→ **LIGNES DE DONNÉES**:

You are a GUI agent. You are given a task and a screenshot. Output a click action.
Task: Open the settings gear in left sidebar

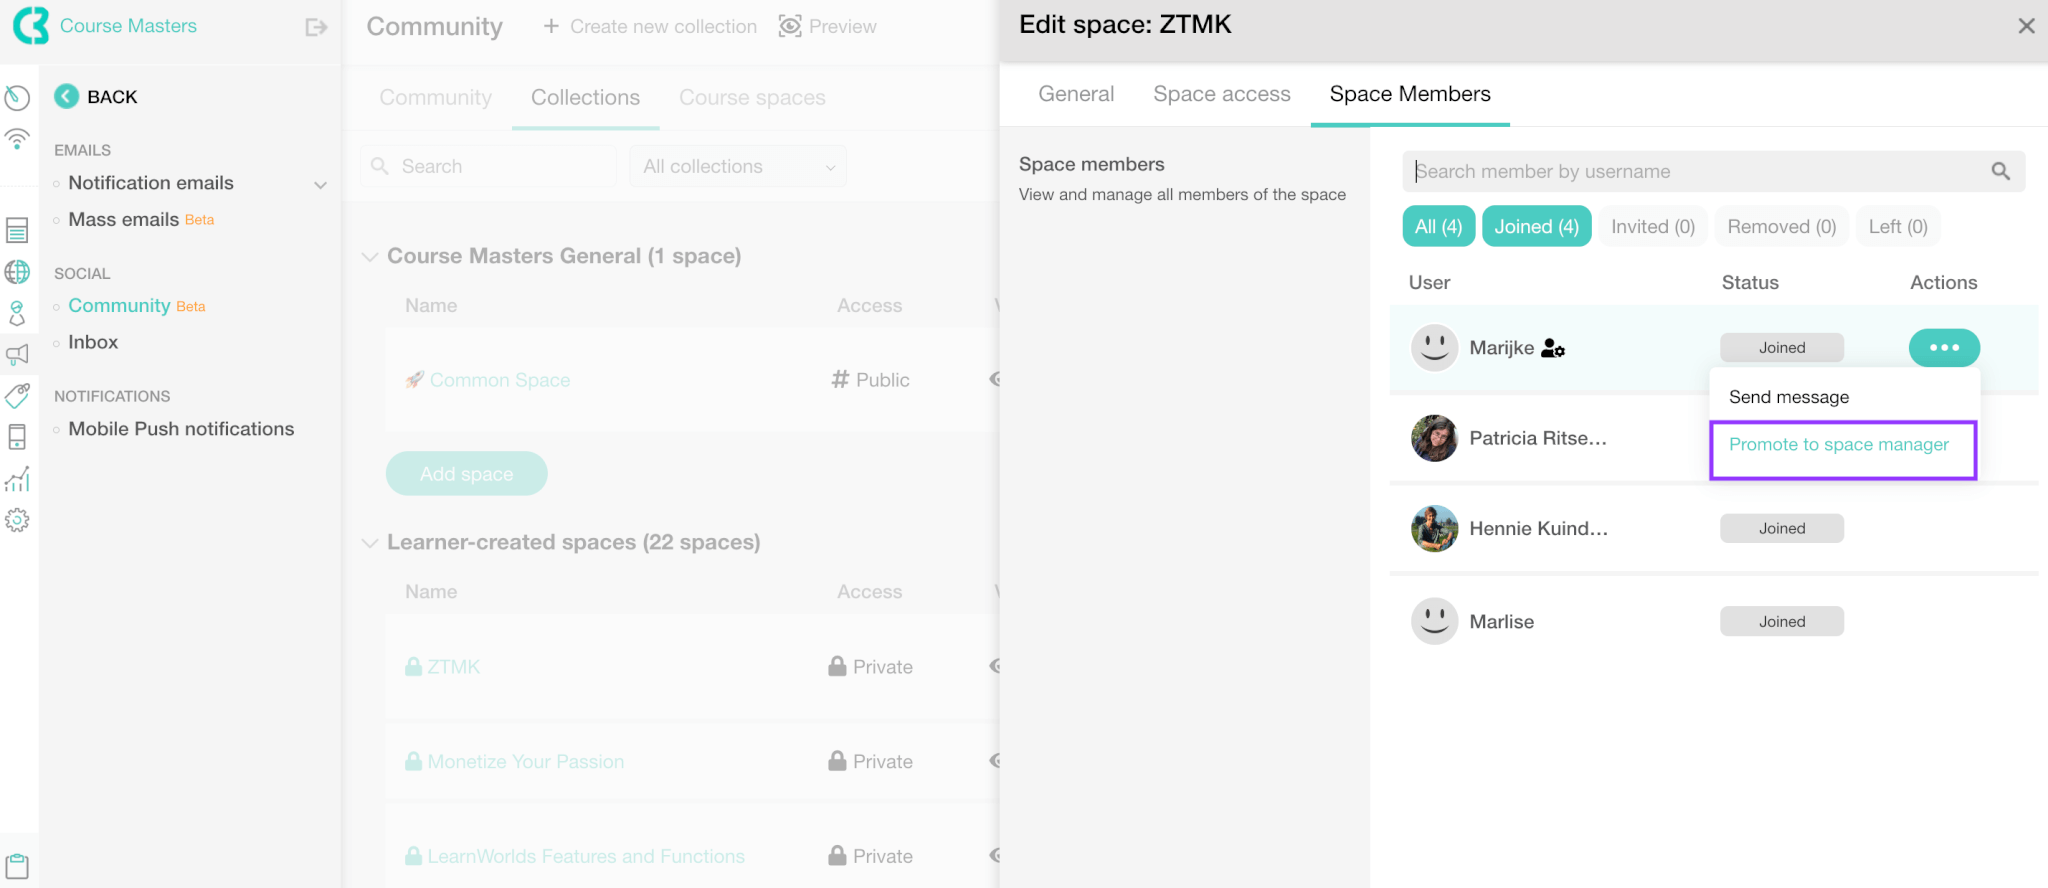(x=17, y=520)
---
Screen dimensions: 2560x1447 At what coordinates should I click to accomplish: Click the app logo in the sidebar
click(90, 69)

→ **EXERCICE À TRAITER**: Reproduisez sans modification le passage qui va de la ligne contenant « You are a GUI » jusqu'à celle contenant « (x=17, y=520) », ces deux lignes incluses. Laissez les images de côté dans votre réponse.

→ **RÉSULTAT**:
You are a GUI agent. You are given a task and a screenshot. Output a click action.
Task: Open the settings gear in left sidebar

(x=17, y=520)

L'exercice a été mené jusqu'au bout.